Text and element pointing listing
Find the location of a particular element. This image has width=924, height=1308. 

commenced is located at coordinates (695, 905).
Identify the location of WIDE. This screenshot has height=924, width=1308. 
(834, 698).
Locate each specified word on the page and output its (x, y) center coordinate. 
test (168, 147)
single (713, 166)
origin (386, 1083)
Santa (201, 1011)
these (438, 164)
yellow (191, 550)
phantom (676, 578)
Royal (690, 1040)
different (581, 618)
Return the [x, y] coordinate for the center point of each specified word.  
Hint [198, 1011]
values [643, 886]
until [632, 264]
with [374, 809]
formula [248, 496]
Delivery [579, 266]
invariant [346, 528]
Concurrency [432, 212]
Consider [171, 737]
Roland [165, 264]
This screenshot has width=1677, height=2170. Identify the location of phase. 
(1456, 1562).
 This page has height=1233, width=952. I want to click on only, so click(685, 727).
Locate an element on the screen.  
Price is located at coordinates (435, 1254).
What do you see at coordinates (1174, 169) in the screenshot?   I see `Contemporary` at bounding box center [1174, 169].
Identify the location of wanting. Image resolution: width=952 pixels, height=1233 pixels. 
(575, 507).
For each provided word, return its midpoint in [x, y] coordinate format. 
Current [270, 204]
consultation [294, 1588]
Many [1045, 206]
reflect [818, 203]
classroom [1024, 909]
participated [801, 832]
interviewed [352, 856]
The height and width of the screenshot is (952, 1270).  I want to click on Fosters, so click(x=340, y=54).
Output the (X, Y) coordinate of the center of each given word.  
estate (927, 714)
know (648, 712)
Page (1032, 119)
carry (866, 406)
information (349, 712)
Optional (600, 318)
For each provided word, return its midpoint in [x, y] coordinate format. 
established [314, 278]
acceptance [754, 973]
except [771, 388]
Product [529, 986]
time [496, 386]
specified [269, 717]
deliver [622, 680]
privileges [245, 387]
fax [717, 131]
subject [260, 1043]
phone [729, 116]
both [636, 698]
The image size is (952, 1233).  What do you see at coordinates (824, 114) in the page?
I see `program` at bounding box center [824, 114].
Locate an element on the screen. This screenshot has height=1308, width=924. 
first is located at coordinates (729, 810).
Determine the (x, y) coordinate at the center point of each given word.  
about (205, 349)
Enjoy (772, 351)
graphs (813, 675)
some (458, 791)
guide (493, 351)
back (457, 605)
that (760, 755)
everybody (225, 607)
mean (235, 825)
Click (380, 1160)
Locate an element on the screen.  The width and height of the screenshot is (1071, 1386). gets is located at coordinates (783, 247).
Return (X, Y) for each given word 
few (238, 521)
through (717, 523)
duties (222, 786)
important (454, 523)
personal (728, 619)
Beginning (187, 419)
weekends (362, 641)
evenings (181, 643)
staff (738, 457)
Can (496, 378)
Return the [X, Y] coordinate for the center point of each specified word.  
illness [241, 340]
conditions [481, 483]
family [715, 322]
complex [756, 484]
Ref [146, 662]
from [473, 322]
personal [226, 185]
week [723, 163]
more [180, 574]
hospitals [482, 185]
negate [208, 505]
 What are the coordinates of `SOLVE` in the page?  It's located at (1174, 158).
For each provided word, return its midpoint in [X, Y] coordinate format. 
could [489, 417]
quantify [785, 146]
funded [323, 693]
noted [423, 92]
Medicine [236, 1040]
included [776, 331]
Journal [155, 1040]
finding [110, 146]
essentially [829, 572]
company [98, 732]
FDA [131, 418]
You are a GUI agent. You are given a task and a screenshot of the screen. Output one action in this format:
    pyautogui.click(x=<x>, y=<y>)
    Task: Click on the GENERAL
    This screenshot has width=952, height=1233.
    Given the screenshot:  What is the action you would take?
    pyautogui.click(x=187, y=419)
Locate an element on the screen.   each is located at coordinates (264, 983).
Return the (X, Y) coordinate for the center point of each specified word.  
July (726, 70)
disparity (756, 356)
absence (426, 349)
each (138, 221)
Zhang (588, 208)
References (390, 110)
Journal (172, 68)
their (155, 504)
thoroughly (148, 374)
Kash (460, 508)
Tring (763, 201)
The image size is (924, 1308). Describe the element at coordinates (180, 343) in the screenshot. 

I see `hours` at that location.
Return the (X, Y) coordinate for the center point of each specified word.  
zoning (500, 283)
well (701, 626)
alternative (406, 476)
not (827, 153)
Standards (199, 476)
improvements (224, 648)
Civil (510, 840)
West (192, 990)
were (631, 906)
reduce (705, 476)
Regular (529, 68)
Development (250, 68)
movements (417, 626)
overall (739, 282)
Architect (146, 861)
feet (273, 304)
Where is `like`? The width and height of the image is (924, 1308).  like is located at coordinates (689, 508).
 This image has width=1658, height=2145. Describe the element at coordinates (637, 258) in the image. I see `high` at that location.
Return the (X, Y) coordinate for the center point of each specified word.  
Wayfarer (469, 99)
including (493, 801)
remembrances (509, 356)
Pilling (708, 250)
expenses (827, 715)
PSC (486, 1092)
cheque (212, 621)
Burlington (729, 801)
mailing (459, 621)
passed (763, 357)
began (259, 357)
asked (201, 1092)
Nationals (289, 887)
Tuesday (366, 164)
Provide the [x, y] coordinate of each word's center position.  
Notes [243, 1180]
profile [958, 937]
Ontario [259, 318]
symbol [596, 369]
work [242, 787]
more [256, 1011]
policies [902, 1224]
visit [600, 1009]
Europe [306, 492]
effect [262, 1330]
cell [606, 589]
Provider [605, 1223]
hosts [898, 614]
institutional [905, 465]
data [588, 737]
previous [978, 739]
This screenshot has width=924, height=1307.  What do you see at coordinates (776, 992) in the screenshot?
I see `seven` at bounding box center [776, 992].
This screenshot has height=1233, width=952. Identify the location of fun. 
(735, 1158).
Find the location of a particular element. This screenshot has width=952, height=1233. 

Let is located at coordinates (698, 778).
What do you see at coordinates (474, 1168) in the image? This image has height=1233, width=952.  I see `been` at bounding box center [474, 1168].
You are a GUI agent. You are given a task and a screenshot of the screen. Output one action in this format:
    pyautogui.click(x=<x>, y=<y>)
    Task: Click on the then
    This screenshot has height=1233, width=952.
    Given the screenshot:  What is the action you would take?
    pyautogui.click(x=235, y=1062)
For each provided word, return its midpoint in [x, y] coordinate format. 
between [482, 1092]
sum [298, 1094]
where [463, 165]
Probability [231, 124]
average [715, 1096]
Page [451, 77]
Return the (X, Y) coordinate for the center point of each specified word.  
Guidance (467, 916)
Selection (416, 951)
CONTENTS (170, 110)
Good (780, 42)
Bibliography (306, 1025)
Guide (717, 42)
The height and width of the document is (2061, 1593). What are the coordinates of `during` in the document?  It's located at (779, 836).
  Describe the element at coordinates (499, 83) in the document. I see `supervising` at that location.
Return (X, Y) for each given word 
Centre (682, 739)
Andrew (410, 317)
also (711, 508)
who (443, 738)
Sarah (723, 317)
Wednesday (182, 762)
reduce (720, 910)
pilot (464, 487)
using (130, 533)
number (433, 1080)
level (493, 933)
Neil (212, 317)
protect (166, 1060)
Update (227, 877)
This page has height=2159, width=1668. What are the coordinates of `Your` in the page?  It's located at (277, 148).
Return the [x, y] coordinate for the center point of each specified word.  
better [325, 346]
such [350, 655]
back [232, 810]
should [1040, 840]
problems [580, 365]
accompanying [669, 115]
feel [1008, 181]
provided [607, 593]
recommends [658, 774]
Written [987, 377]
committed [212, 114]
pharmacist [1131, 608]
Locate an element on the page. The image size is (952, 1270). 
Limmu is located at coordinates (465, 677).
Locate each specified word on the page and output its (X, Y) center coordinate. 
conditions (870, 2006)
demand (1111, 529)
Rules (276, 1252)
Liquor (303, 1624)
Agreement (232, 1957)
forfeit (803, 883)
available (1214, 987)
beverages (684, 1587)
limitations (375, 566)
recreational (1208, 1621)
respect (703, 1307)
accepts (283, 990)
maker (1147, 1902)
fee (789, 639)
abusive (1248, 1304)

■ **TASK STATEMENT**:
Please retype the lines of the listing above, from the line containing "quantify [785, 146]" through the line containing "feet (273, 304)", both included, without any changes.

■ **TASK RESPONSE**:
quantify [785, 146]
funded [323, 693]
noted [423, 92]
Medicine [236, 1040]
included [776, 331]
Journal [155, 1040]
finding [110, 146]
essentially [829, 572]
company [98, 732]
FDA [131, 418]
You are a GUI agent. You are given a task and a screenshot of the screen. Output one action in this format:
    pyautogui.click(x=<x>, y=<y>)
    Task: Click on the GENERAL
    This screenshot has width=952, height=1233.
    Given the screenshot:  What is the action you would take?
    pyautogui.click(x=187, y=419)
Locate an element on the screen.   each is located at coordinates (264, 983).
Return the (X, Y) coordinate for the center point of each specified word.  
July (726, 70)
disparity (756, 356)
absence (426, 349)
each (138, 221)
Zhang (588, 208)
References (390, 110)
Journal (172, 68)
their (155, 504)
thoroughly (148, 374)
Kash (460, 508)
Tring (763, 201)
The image size is (924, 1308). Describe the element at coordinates (180, 343) in the screenshot. 

I see `hours` at that location.
Return the (X, Y) coordinate for the center point of each specified word.  
zoning (500, 283)
well (701, 626)
alternative (406, 476)
not (827, 153)
Standards (199, 476)
improvements (224, 648)
Civil (510, 840)
West (192, 990)
were (631, 906)
reduce (705, 476)
Regular (529, 68)
Development (250, 68)
movements (417, 626)
overall (739, 282)
Architect (146, 861)
feet (273, 304)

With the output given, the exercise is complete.